** WHAT YOU ARE ASKED TO DO **
Retype the listing exactly, minus its pictures.

** MATERIAL FOR THE TASK **

>>

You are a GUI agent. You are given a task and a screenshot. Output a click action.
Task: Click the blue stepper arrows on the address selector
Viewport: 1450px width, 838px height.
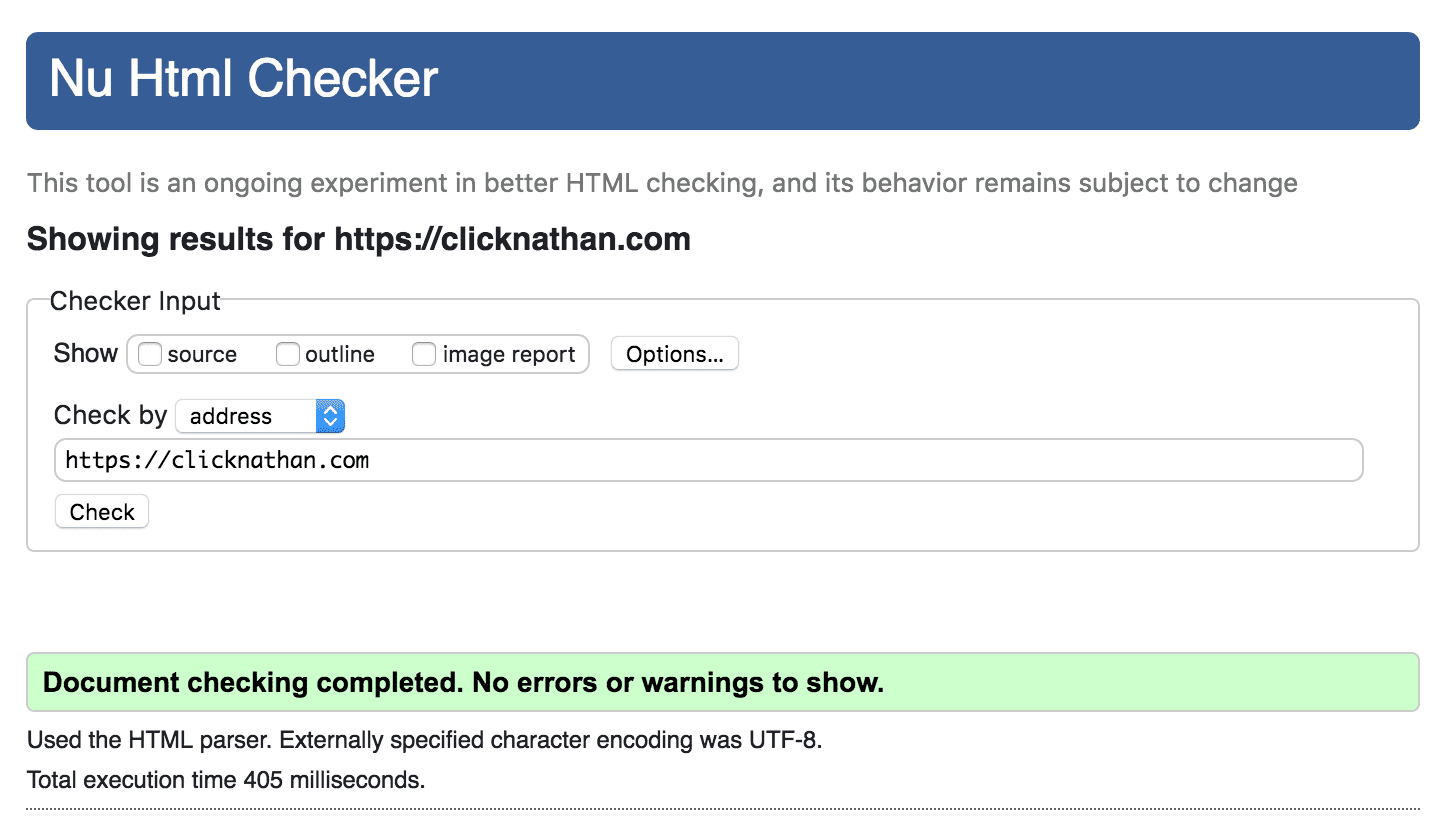[x=330, y=416]
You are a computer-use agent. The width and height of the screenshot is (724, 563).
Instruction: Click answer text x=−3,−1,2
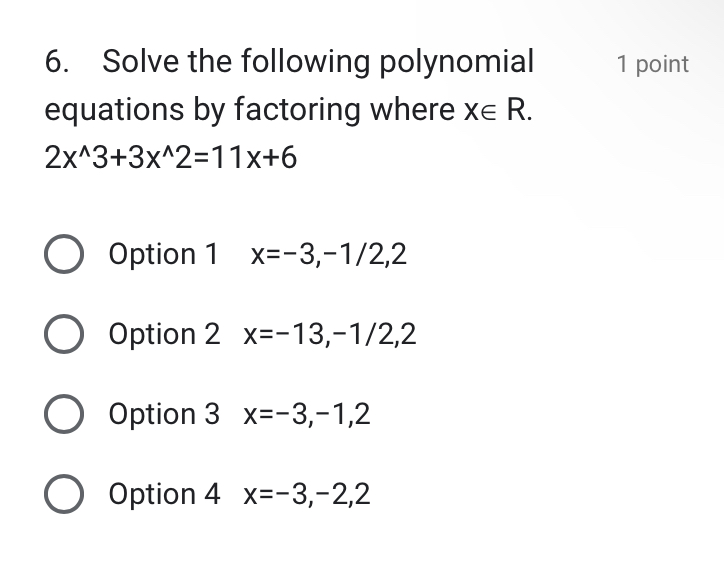tap(307, 414)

<<

** ANSWER BOX **
You are a GUI agent. You are given a task and a screenshot. Output a click action.
Task: Click the blue stepper arrows on the address selector
Viewport: 1450px width, 838px height.
[x=330, y=416]
You are a computer-use agent. The width and height of the screenshot is (724, 563).
Instruction: Click answer text x=−3,−1,2
tap(307, 414)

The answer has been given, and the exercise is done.